[Dataset items]
════════

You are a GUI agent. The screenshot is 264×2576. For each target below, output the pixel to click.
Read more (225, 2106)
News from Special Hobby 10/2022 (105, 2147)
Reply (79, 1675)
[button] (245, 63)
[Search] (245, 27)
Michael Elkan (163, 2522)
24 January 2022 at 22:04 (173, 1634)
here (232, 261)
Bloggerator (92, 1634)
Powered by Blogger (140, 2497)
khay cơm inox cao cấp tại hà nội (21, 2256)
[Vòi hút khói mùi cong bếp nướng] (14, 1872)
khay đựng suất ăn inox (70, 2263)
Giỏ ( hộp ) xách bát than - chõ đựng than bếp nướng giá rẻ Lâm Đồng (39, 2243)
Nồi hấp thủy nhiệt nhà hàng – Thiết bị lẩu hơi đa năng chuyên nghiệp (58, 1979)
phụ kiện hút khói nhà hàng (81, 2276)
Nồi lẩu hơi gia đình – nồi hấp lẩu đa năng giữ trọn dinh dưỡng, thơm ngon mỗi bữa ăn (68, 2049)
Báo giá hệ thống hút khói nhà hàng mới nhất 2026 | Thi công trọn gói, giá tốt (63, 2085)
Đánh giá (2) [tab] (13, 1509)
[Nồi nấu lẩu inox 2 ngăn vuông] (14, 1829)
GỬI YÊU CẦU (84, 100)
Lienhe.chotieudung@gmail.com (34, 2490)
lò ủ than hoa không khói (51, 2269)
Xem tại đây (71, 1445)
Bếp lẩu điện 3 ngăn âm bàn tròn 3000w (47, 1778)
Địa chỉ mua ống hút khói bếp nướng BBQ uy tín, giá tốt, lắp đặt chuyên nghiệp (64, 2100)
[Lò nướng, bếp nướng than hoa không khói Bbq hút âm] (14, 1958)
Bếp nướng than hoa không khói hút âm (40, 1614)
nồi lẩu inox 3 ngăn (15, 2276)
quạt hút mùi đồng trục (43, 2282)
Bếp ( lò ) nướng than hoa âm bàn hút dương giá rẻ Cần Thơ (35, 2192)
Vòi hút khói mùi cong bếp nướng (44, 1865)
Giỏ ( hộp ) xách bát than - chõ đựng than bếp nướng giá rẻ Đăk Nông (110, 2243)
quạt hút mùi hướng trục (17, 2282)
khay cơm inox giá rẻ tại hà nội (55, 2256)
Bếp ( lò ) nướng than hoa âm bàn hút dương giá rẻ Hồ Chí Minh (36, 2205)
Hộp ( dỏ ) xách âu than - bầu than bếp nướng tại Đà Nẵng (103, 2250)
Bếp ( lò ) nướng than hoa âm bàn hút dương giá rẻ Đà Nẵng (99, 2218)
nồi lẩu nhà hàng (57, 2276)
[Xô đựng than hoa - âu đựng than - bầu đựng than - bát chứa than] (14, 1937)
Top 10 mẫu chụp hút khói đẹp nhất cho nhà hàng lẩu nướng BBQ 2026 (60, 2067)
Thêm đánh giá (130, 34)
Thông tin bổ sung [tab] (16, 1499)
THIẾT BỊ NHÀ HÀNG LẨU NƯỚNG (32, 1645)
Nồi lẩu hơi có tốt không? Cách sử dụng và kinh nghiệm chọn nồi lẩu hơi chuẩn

════════

▶ [Brief]: One stretch of the lines above is wanted, from the line that contains "Xem tại đây (71, 1445)" through the line that contains "Thêm đánh giá (130, 34)". Output it exactly.

▶ [Exercise output]:
Xem tại đây (71, 1445)
Bếp lẩu điện 3 ngăn âm bàn tròn 3000w (47, 1778)
Địa chỉ mua ống hút khói bếp nướng BBQ uy tín, giá tốt, lắp đặt chuyên nghiệp (64, 2100)
[Lò nướng, bếp nướng than hoa không khói Bbq hút âm] (14, 1958)
Bếp nướng than hoa không khói hút âm (40, 1614)
nồi lẩu inox 3 ngăn (15, 2276)
quạt hút mùi đồng trục (43, 2282)
Bếp ( lò ) nướng than hoa âm bàn hút dương giá rẻ Cần Thơ (35, 2192)
Vòi hút khói mùi cong bếp nướng (44, 1865)
Giỏ ( hộp ) xách bát than - chõ đựng than bếp nướng giá rẻ Đăk Nông (110, 2243)
quạt hút mùi hướng trục (17, 2282)
khay cơm inox giá rẻ tại hà nội (55, 2256)
Bếp ( lò ) nướng than hoa âm bàn hút dương giá rẻ Hồ Chí Minh (36, 2205)
Hộp ( dỏ ) xách âu than - bầu than bếp nướng tại Đà Nẵng (103, 2250)
Bếp ( lò ) nướng than hoa âm bàn hút dương giá rẻ Đà Nẵng (99, 2218)
nồi lẩu nhà hàng (57, 2276)
[Xô đựng than hoa - âu đựng than - bầu đựng than - bát chứa than] (14, 1937)
Top 10 mẫu chụp hút khói đẹp nhất cho nhà hàng lẩu nướng BBQ 2026 (60, 2067)
Thêm đánh giá (130, 34)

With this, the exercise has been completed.